# Passage to read:
Details on data integration from/via S3

#21

I cannot get a file to reload even with status: initial (fsc is persisted with jmsDisabled:true):

0 Likes

#22

FileSourceCollection.get(ctp).
putField(‘jmsDisabled’, true).

You want to get that FSC into a variable, use setAt() to set the attribute value, then merge() it back into C3.

1 Like

#23

OK, the jmsDisabled is a field on FileSourceCollection, not individual files obtained via listFiles()._a. (It is not intuitive; it seems that there is synchronization going on via the safeUlr() method, without a direct dependency from FileSourceCollection to S3File to SourceFile.) However, there is another problem, probably related to backwards compatibility. If I do new style:

fsc = FileSourceCollection.get('CanonicalSmartCSeller');
fs = fsc.listFiles()._a[0];
sf = SourceFile.syncFile(fs); // returns a `SourceFile` only if created, otherwise null, so:
sf = SourceFile.get('s3://engie--stage-engiegridops3/fs/c3/c3/inbox/CanonicalSmartCSeller/inbox/CanonicalSmartCSeller_s00313_20180618.csv');
sf.resume(); // status becomes "initial"
sf.process(); // not passing the `async` argument, processing works

Now “old style”, trying to process synchronously:

fsc.jmsDisabled = true;
fsc.merge();
fsc = fsc.get();
VLog.strIP('{x}', {x:fsc});
==>
"{
  "type": "FileSourceCollection",
  "meta": {
    "tenantTagId": 33,
    "tenant": "engie-vertuoz",
    "tag": "test2",
    "created": "2019-01-24T10:51:32.000Z",
    "createdBy": "authorizer",
    "updated": "2019-02-04T15:31:49.000Z",
    "updatedBy": "aleksandar.bakic@c3iot.com",
    "timestamp": "2019-02-04T15:31:49.000Z"

# The problem:
Print the stretch of the S3 data integration thread from "Details on data" through "back into C3.", keeping every word and symbol unchanged.

# Data segment:
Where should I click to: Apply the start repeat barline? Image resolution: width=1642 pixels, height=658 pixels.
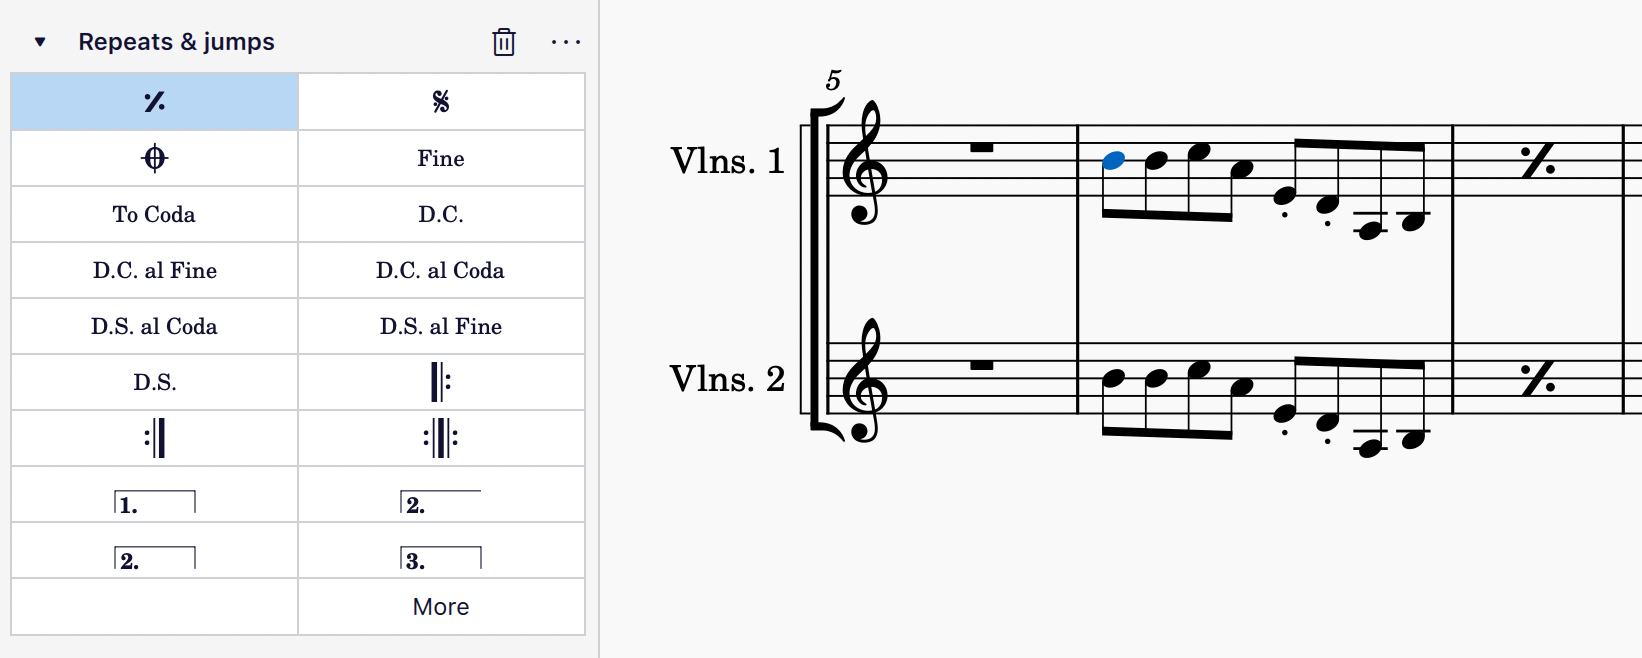point(441,382)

# Full response:
Details on data integration from/via S3

#21

I cannot get a file to reload even with status: initial (fsc is persisted with jmsDisabled:true):

0 Likes

#22

FileSourceCollection.get(ctp).
putField(‘jmsDisabled’, true).

You want to get that FSC into a variable, use setAt() to set the attribute value, then merge() it back into C3.